Dataset entries
# # # #
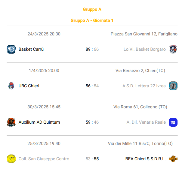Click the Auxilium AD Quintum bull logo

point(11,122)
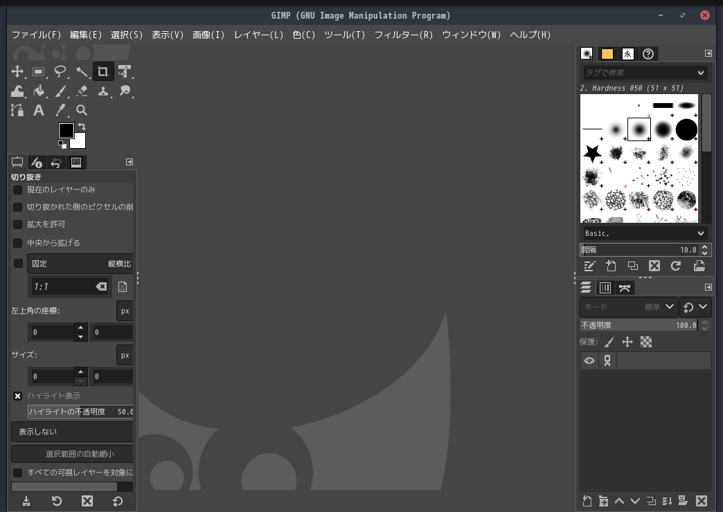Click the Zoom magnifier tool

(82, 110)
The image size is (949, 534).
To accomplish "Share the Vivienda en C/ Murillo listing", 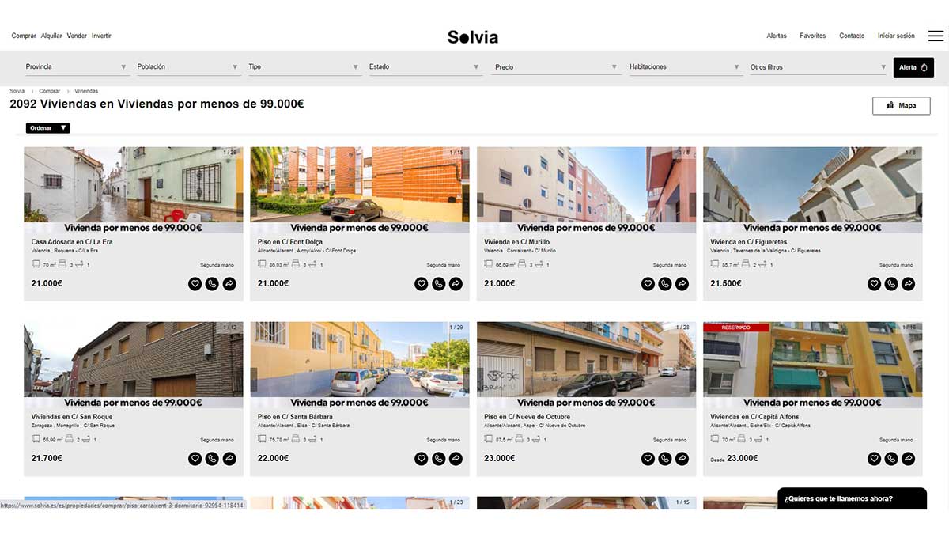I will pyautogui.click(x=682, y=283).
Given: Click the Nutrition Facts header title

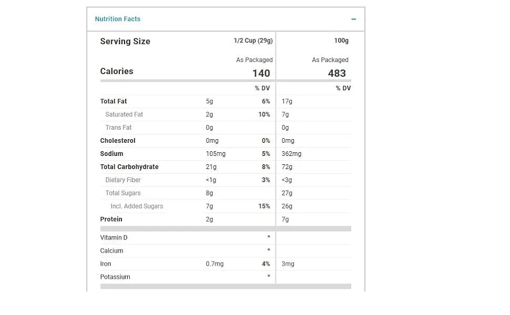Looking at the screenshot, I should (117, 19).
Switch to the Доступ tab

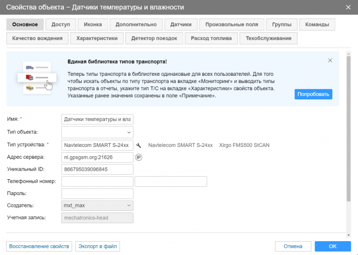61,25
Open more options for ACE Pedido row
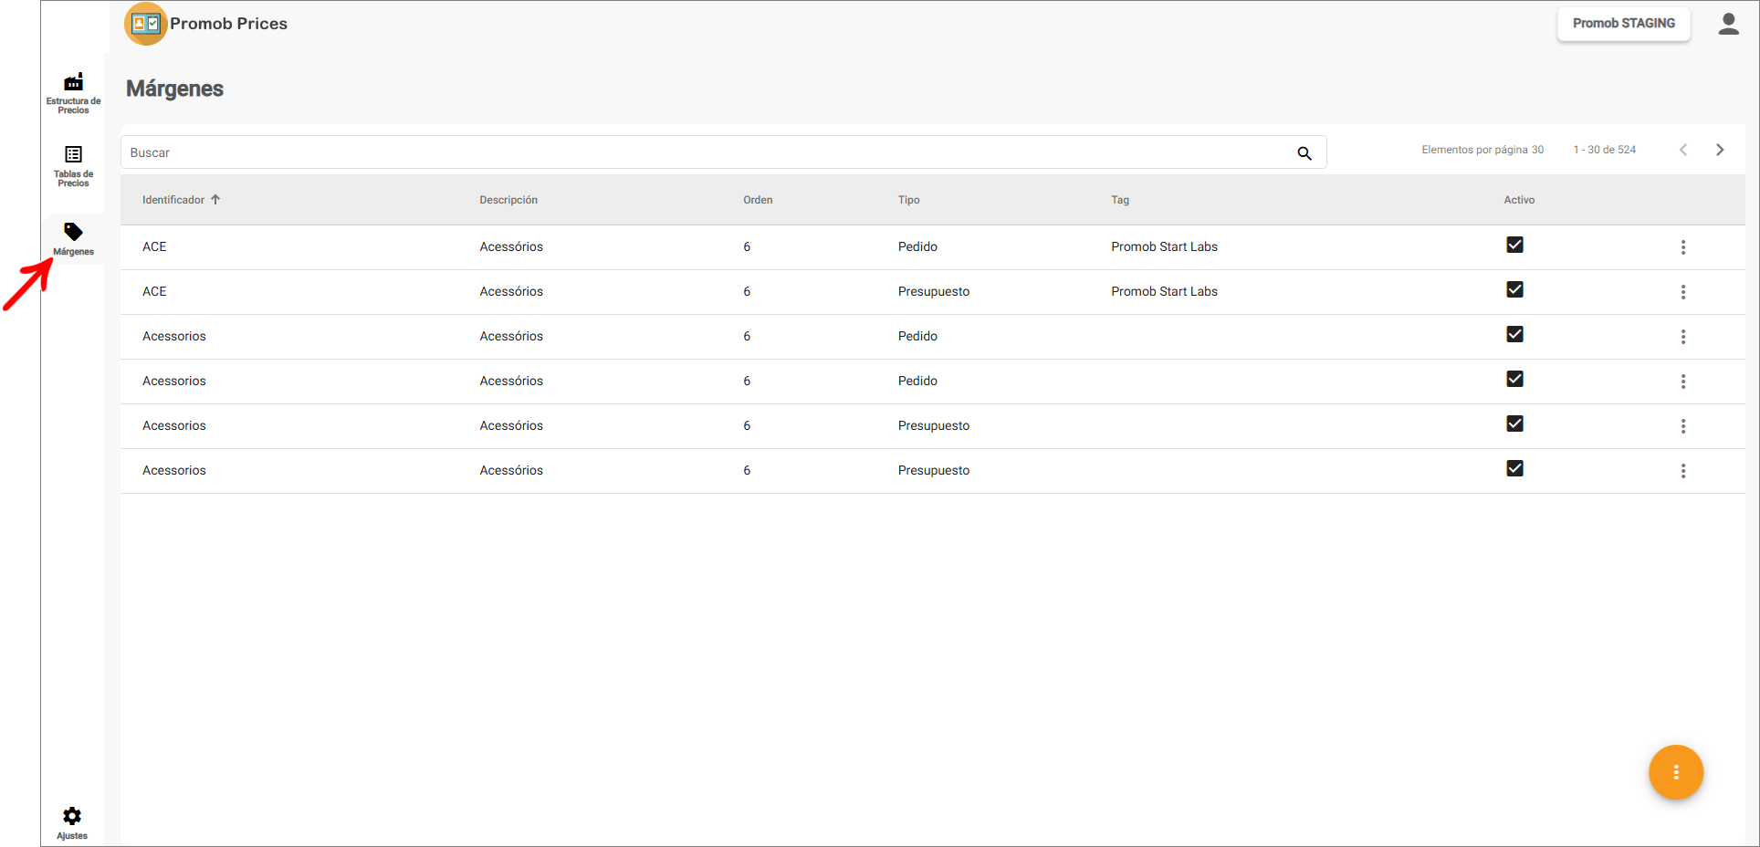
# # # #
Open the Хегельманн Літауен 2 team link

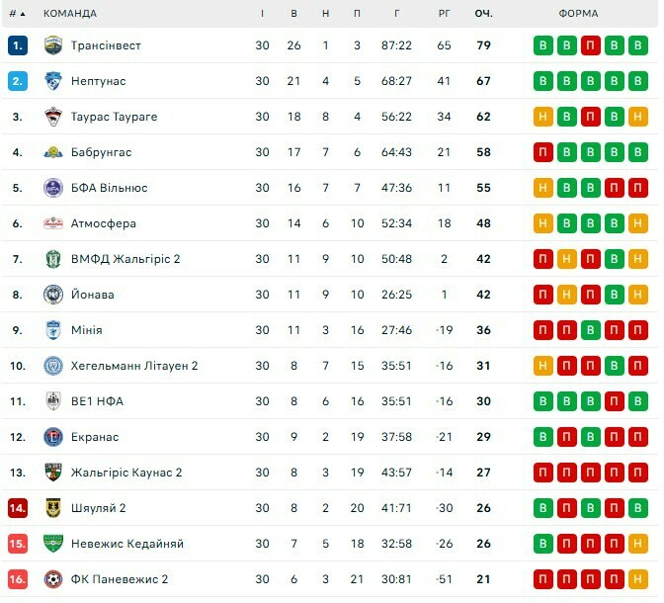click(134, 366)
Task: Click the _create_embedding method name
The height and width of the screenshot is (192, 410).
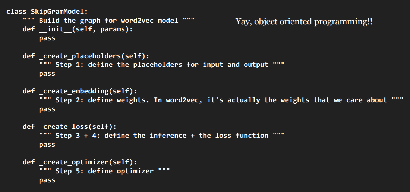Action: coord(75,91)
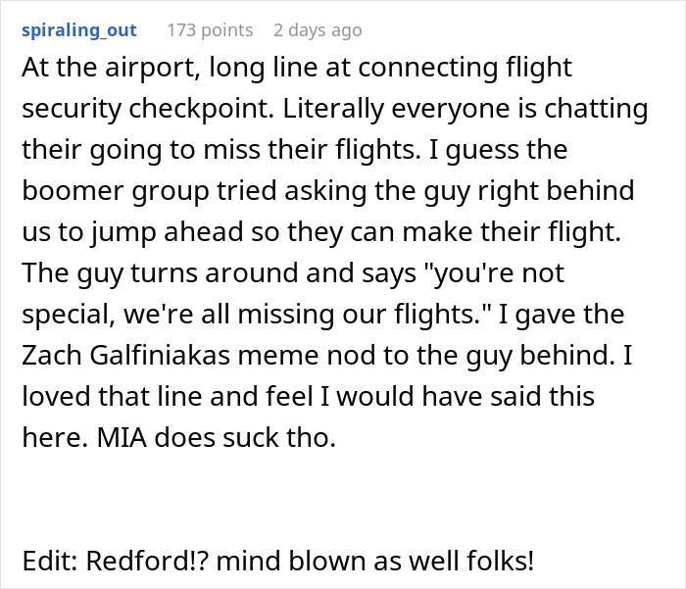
# # # #
Task item
For this exercise, reproduce exactly the lines of the records above from the one with "Given: Click the Nutrition Facts header title" up to and including the one with "Open more options for ACE Pedido row", without pictures.

Solved exercise
Given: Click the Nutrition Facts header title

Looking at the screenshot, I should (117, 19).
Switch to the Доступ tab

61,25
Open more options for ACE Pedido row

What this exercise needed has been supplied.